Wesley Safadão rebate críticas sobre cachês públicos: “Não é crime
Em um ano eleitoral marcado por intensos debates sobre o uso de verbas públicas, o cantor Wesley Safadão resolveu enfrentar as críticas de frente nesta segunda-feira (04/05/2026). O desabafo ocorre poucos dias após a Justiça do Ceará determinar que o fundador do MBL, Renan Santos, remova vídeos onde chamava o artista de “novo ícone da corrupção”.
Trabalho, não Crime
Para Safadão, a polêmica é alimentada pelo período político. “Às vezes, as pessoas acham que é praticamente um crime, mas ninguém está cometendo um crime. Estamos executando nosso trabalho e ninguém coloca a faca no pescoço de ninguém para nos contratar”, disparou o cantor em entrevista ao G1.
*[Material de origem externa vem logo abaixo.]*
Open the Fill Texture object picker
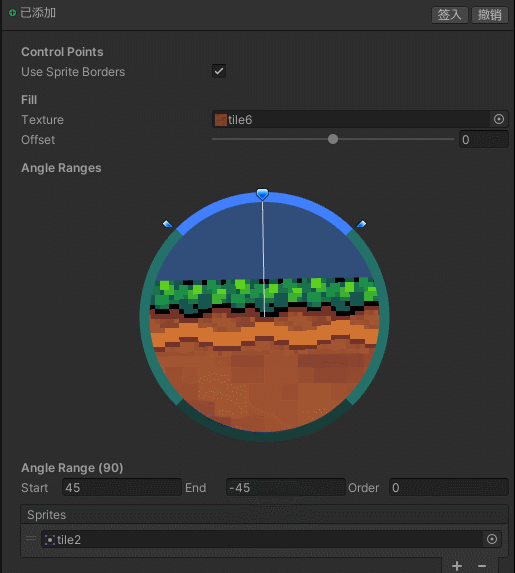This screenshot has width=515, height=573. pos(499,119)
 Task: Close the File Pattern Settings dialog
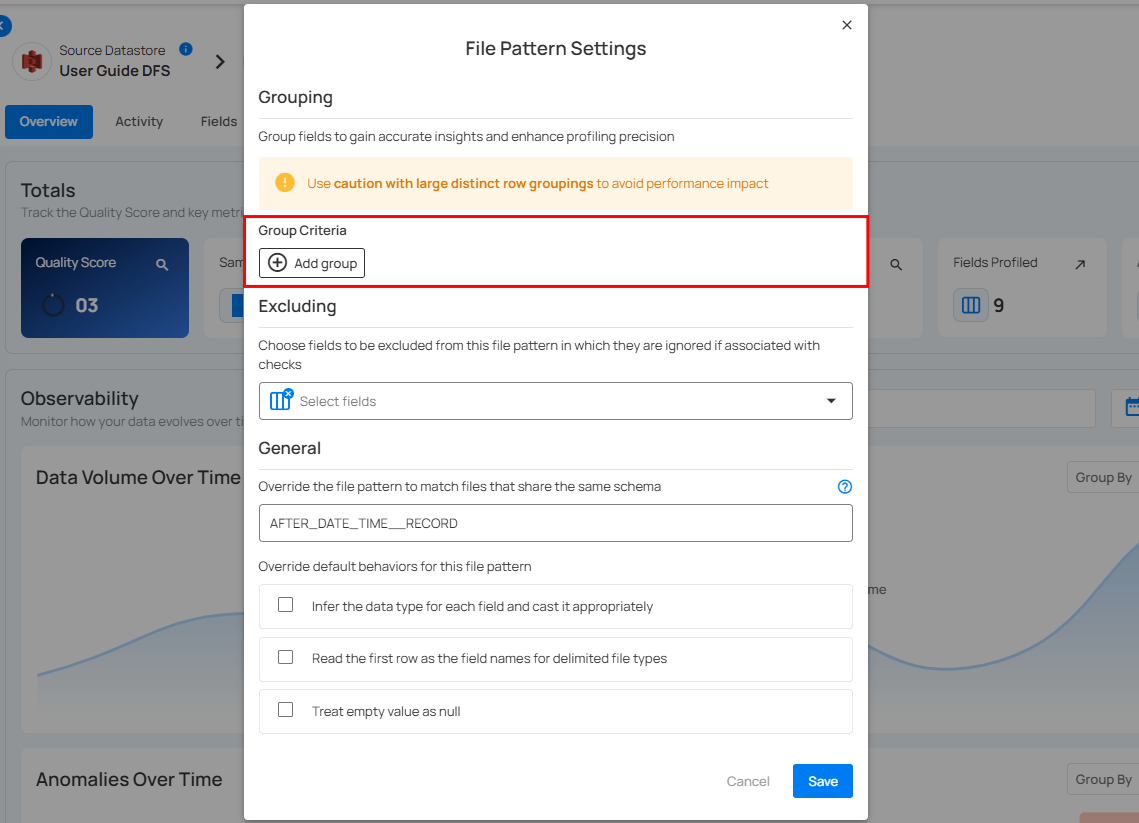coord(847,25)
O artista também defendeu o valor de suas apresentações, afirmando que a métrica do mercado é o retorno que o show traz para o município: “Não existe artista caro, existem artistas que não se pagam. Mas em ano político, tudo vira política”.
Vitória no Tribunal
A “treta” jurídica teve um desfecho favorável ao cantor no fim de abril. Renan Santos, que é pré-candidato à presidência, havia acusado Safadão de liderar um “esquema bizarro” que teria movimentado R$ 52 milhões em contratos com prefeituras do Nordeste entre 2024 e 2025.
O juiz Gerardo Magelo Facundo Junior, porém, entendeu que as falas de Renan ultrapassaram o limite da liberdade de expressão ao imputar crimes sem provas. O político teve o prazo de 24 horas para excluir as postagens sob pena de multa diária de R$ 5 mil.